**INPUT RECORDS**
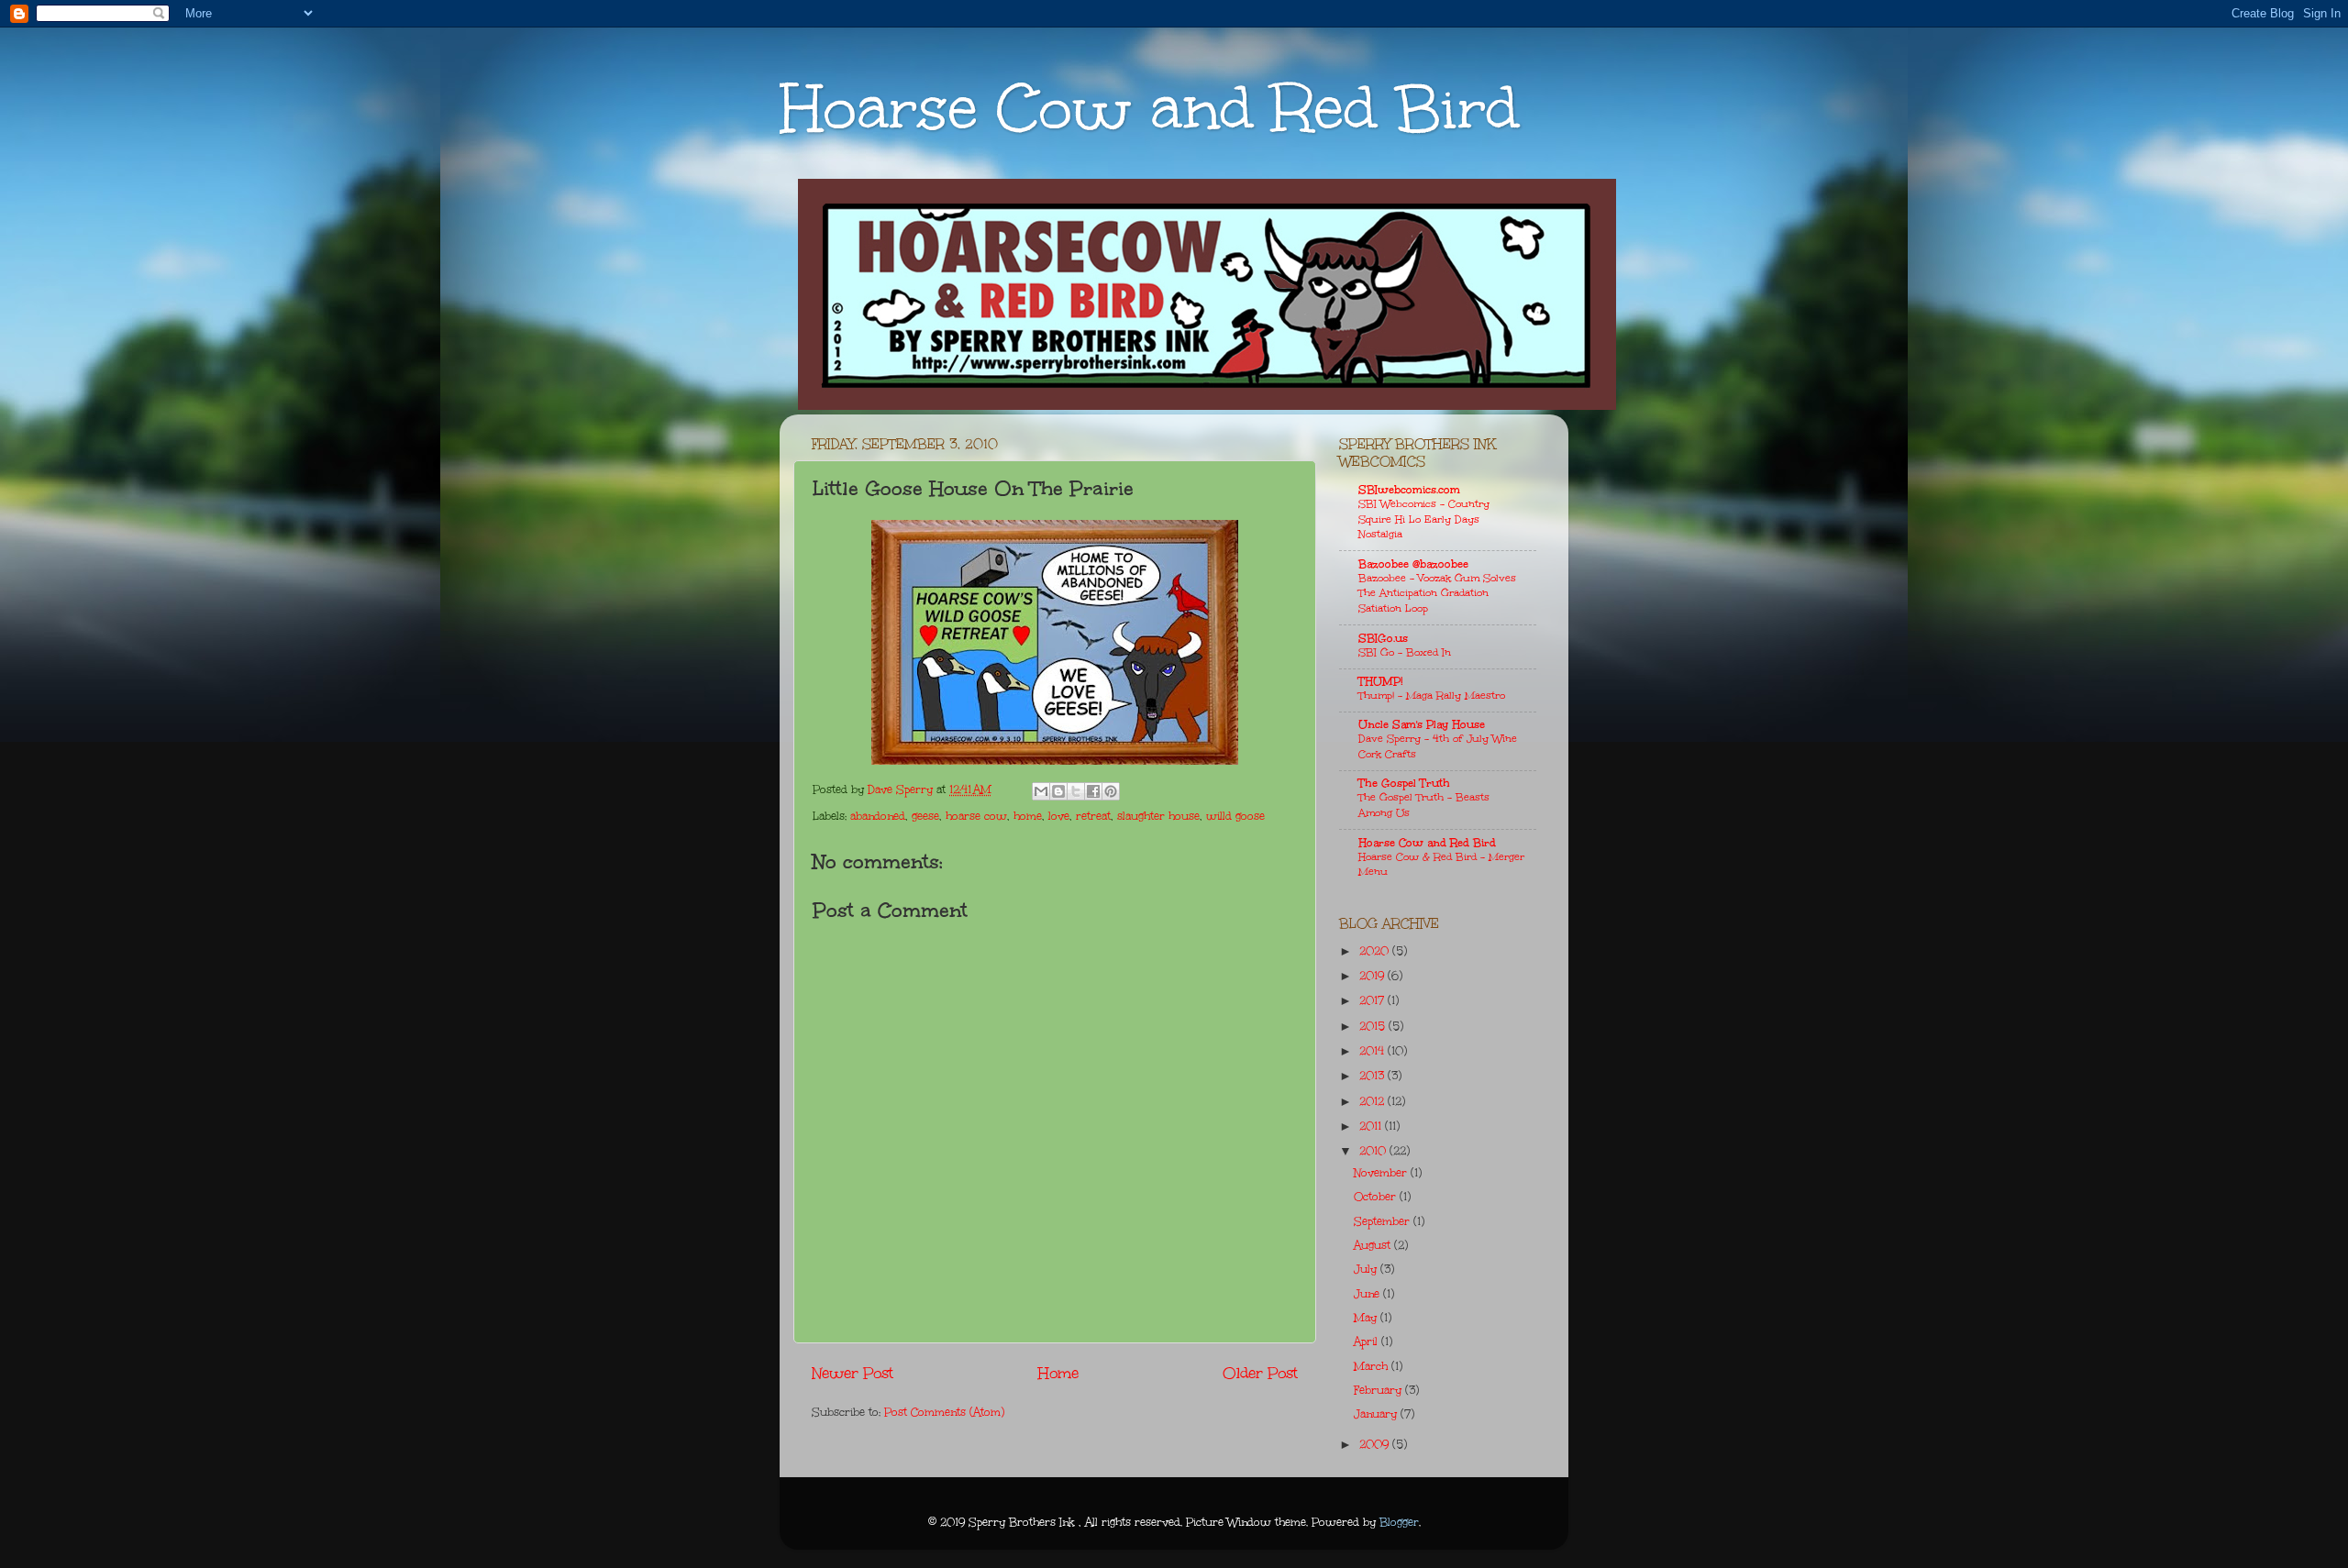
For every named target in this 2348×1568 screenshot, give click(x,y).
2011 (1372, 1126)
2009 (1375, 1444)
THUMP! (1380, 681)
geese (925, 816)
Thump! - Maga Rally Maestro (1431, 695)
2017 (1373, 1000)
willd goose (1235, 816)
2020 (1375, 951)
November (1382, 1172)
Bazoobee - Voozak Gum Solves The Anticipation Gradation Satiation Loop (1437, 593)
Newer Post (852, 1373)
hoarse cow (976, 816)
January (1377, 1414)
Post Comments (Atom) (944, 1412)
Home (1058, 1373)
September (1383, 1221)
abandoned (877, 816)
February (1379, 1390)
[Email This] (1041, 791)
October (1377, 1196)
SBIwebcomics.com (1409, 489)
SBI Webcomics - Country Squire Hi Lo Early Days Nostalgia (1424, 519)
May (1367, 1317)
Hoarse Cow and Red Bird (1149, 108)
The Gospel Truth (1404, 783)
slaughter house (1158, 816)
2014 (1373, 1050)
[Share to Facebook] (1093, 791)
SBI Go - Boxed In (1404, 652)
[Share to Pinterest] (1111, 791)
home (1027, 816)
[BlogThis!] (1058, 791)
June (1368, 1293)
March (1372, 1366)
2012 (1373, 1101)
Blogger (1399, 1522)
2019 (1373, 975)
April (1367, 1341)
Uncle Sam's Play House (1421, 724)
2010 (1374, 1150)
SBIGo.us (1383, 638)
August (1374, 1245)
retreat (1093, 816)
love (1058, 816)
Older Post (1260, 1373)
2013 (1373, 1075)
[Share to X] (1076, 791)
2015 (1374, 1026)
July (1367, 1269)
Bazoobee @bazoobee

**TO DO**
Only the pictures are to be left out; repeat everything else in the records above exactly.

**RESPONSE BELOW**
For every named target in this 2348×1568 screenshot, give click(x,y).
2011 (1372, 1126)
2009 (1375, 1444)
THUMP! (1380, 681)
geese (925, 816)
Thump! - Maga Rally Maestro (1431, 695)
2017 (1373, 1000)
willd goose (1235, 816)
2020 (1375, 951)
November (1382, 1172)
Bazoobee - Voozak Gum Solves The Anticipation Gradation Satiation Loop (1437, 593)
Newer Post (852, 1373)
hoarse cow (976, 816)
January (1377, 1414)
Post Comments (Atom) (944, 1412)
Home (1058, 1373)
September (1383, 1221)
abandoned (877, 816)
February (1379, 1390)
[Email This] (1041, 791)
October (1377, 1196)
SBIwebcomics.com (1409, 489)
SBI Webcomics - Country Squire Hi Lo Early Days Nostalgia (1424, 519)
May (1367, 1317)
Hoarse Cow and Red Bird (1149, 108)
The Gospel Truth (1404, 783)
slaughter house (1158, 816)
2014 (1373, 1050)
[Share to Facebook] (1093, 791)
SBI Go - Boxed In (1404, 652)
[Share to Pinterest] (1111, 791)
home (1027, 816)
[BlogThis!] (1058, 791)
June (1368, 1293)
March (1372, 1366)
2012 (1373, 1101)
Blogger (1399, 1522)
2019 (1373, 975)
April (1367, 1341)
Uncle Sam's Play House (1421, 724)
2010 (1374, 1150)
SBIGo.us (1383, 638)
August (1374, 1245)
retreat (1093, 816)
love (1058, 816)
Older Post (1260, 1373)
2013 (1373, 1075)
[Share to X] (1076, 791)
2015 (1374, 1026)
July (1367, 1269)
Bazoobee @bazoobee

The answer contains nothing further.